Instrução escrita A: Apresente em lista numerada as linhas dos registros, começando pela linha que contém "You are a GUI" e indo até o fim dos registros, sem as linhas em branco. Deixe as imagens fora da resposta.

Trecho fornecido:
<<<<

Jurisprudência Arbitral Tributária


Processo nº 417/2022-T
Data da decisão: 2022-12-14  IRS  
Valor do pedido: € 438.454,08
Tema: IRS - Mais-valias mobiliárias. Exclusão da incidência de imposto. Aumento de capital. Aplicação da lei no tempo.
Versão em PDF

Sumário:

 

I - Nos termos do artigo 43.º, n.º 6, alínea a), do Código do IRS, para efeito do apuramento de mais-valias, a data de aquisição dos valores mobiliários por alteração do valor nominal corresponde à data de aquisição dos valores mobiliários que lhes deram origem;

II – Tendo sido constituída uma sociedade antes do começo de vigência do Código do IRS, a mais-valia gerada pela alienação de partes do capital ocorrida já na sua vigência encontra-se excluída da incidência do imposto por efeito do disposto na norma transitória do artigo 5.º, n.º 1, do Decreto-Lei n.º 448-A/88, de 30 de novembro, ainda que tenha ocorrido reforço do capital social inicial através de novas entradas em dinheiro após a entrada em vigor do Código.

 

DECISÃO ARBITRAL

Acordam em tribunal arbitral

 

I – Relatório

 

 

1. A..., doravante designada como Requerente, titular do Número de Identificação Fiscal..., com residência na Rua ..., ..., ...-... Marinha Grande, vem apresentar pedido de pronúncia arbitral ao abrigo do Decreto-Lei n.º 10/2011, de 20 de Janeiro (Regime Jurídico da Arbitragem Tributária, doravante “RJAT), da decisão  de indeferimento da reclamação graciosa n.º ...2021..., sobre  o ato tributário de liquidação de Imposto sobre o Rendimento das Pessoas Singulares (doravante, “IRS”) n.º 2021..., referente ao período de 2020, da autoria da Autoridade Tributária e Aduaneira (adiante, “AT”), da qual resultou um valor a pagar de € 438.454,08 (quatrocentos e trinta e oito mil, quatrocentos e cinquenta e quatro euro e oito cêntimos), com fundamento em manifesta ilegalidade.

>>>>

Dados de entrada:
<<<<

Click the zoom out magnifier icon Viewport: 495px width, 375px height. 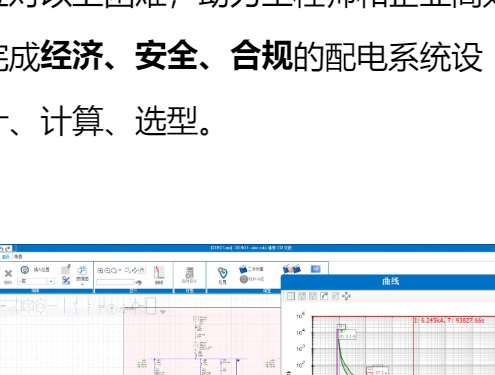(x=107, y=270)
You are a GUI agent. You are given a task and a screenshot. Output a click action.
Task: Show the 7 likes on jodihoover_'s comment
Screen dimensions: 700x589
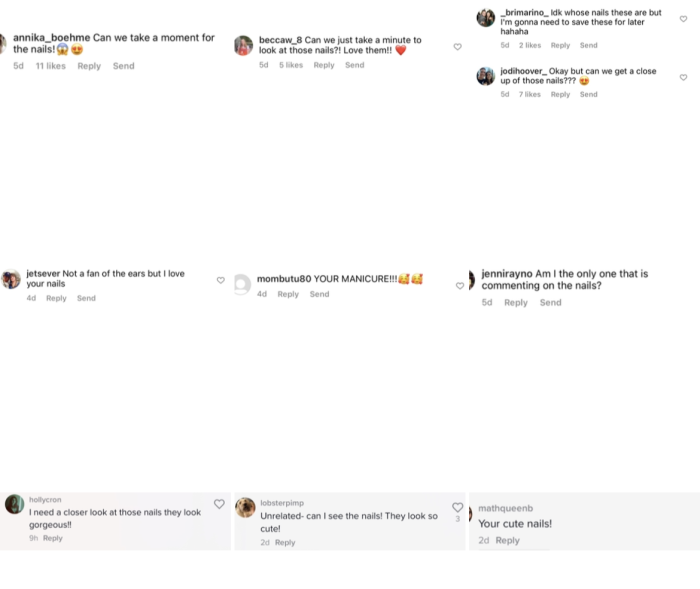pyautogui.click(x=529, y=94)
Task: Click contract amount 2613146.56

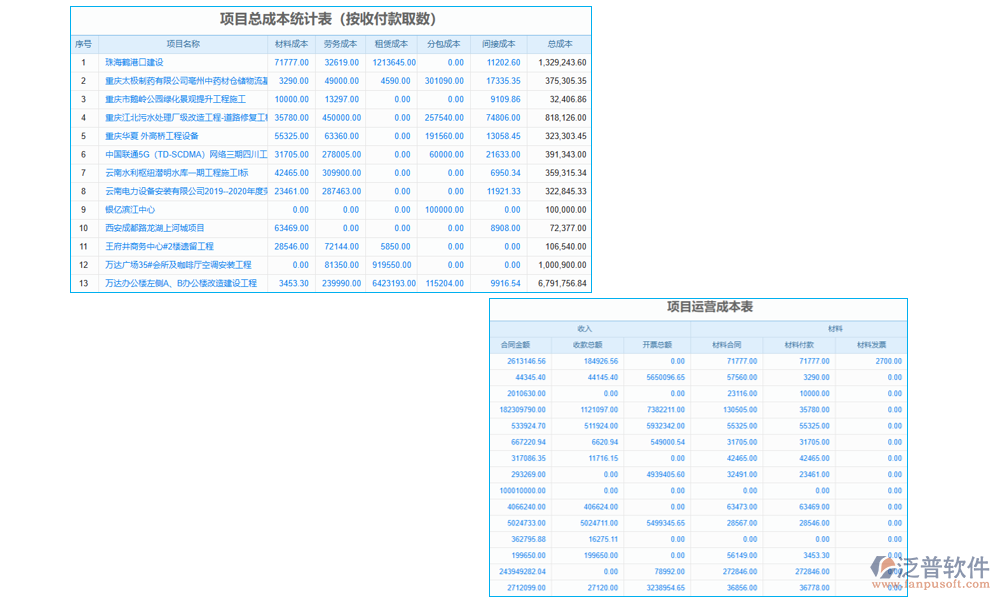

>>>>

Instrução escrita B: Imprima, sem mudar nada, o trecho da decisão arbitral que começa em "Jurisprudência Arbitral Tributária" e vai até "lei no tempo.".

Resposta final A:
1. You are a GUI agent. You are given a task and a screenshot. Output a click action.
2. Task: Show the 7 likes on jodihoover_'s comment
3. Screen dimensions: 700x589
4. pyautogui.click(x=529, y=94)
5. Task: Click contract amount 2613146.56

Resposta final B:
Jurisprudência Arbitral Tributária


Processo nº 417/2022-T
Data da decisão: 2022-12-14  IRS  
Valor do pedido: € 438.454,08
Tema: IRS - Mais-valias mobiliárias. Exclusão da incidência de imposto. Aumento de capital. Aplicação da lei no tempo.